The Medicaid debate comes amid other financial pressures hospitals face — from site-neutral payment proposals to rising denials to ongoing workforce shortages — making further Medicaid cuts even more challenging. 

“My sense of the direction is they are trying to get Medicaid — some of the expansion that we’ve seen over the years — back under control,” Mr. Tande said.

Critics argue that work requirements risk harming vulnerable populations and overlook the reality that most adult Medicaid beneficiaries already work. In 2023, only 39% of small firms (three to nine employees) offered health coverage, meaning Medicaid often fills a gap in communities dominated by small businesses.

Some lawmakers are also eyeing cuts to the enhanced Federal Medical Assistance Percentage to curb federal spending.

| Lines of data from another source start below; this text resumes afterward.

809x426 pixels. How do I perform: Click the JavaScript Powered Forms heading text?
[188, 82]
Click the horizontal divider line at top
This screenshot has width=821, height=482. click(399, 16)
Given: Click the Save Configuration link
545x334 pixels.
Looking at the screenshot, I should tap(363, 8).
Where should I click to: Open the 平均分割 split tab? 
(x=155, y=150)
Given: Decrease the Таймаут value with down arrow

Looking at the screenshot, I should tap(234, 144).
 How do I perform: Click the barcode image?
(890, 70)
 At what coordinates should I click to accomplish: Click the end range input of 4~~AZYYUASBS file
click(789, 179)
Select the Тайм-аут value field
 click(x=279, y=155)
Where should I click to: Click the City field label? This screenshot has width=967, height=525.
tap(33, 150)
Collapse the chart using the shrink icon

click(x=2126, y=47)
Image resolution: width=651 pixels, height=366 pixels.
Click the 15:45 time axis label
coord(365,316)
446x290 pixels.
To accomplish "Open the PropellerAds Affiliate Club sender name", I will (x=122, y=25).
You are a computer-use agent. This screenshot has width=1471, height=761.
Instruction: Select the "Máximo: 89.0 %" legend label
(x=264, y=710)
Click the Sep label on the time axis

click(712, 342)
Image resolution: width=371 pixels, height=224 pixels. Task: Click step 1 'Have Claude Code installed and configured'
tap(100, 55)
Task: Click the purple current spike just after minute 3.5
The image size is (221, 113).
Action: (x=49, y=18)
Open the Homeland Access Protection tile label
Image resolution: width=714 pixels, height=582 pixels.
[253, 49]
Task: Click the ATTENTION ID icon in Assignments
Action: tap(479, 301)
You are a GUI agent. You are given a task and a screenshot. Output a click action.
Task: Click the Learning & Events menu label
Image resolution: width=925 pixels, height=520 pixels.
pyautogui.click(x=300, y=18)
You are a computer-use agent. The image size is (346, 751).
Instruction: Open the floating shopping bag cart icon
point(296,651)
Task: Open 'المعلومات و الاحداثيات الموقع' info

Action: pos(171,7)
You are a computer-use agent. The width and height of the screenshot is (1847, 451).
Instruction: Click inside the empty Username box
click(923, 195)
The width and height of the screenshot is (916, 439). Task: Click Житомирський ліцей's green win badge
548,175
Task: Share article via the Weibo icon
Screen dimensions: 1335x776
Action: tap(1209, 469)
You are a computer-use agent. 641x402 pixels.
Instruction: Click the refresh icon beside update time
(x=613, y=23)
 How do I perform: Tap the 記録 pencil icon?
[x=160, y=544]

Under the ACA, expansion states receive up to a 90% federal match — far above the standard 50%. 

“That seems to be a primary target, too,” Mr. Tande said. Reducing FMAP, even slightly, could trigger automatic rollbacks in some states due to “trigger laws,” potentially ending Medicaid expansion overnight for hundreds of thousands of people.

Hospital leaders’ push to protect Medicaid

The proposed cuts have drawn fierce opposition from hospital leaders and advocacy groups. Chip Kahn, president and CEO of the Federation of American Hospitals, issued a stark warning following the House vote: “It’s now decision time. The message is crystal clear from a majority of Trump voters and two-thirds of swing voters — an overwhelming majority of the electorate: now is not the time to cut Medicaid.”

He called on lawmakers to listen to constituents and extend enhanced marketplace tax credits, warning that “these decisions have consequences for patients across the nation.”

Dr. Siegel echoed this sentiment, stressing the devastating impact on rural America. 

“Cutting federal Medicaid funding leaves states holding the bag,” he said, forcing difficult decisions on eligibility and benefits that may lead to coverage losses, medical debt and broader economic distress.

What’s next?

The path forward will be politically fraught. While moderate Republicans have expressed unease over the magnitude of proposed Medicaid cuts, conservative hardliners are pushing for deeper reductions, according to Politico. The GOP now faces the difficult task of bridging these internal divisions while advancing President Trump’s broader policy agenda — including extending tax cuts and revisiting the state and local tax deduction cap.

While the resolution sets a target date of May 9 for committees to report their legislation, this deadline is advisory, not binding.

Hospital executives should brace for a turbulent legislative stretch, with Medicaid’s fate — and the financial stability of essential hospitals — hanging in the balance. As lawmakers hammer out the specifics of the budget package, healthcare leaders are urging vigilance, proactive advocacy and a unified voice to protect the country’s most vulnerable patients and to ensure the survival of the hospitals that serve them.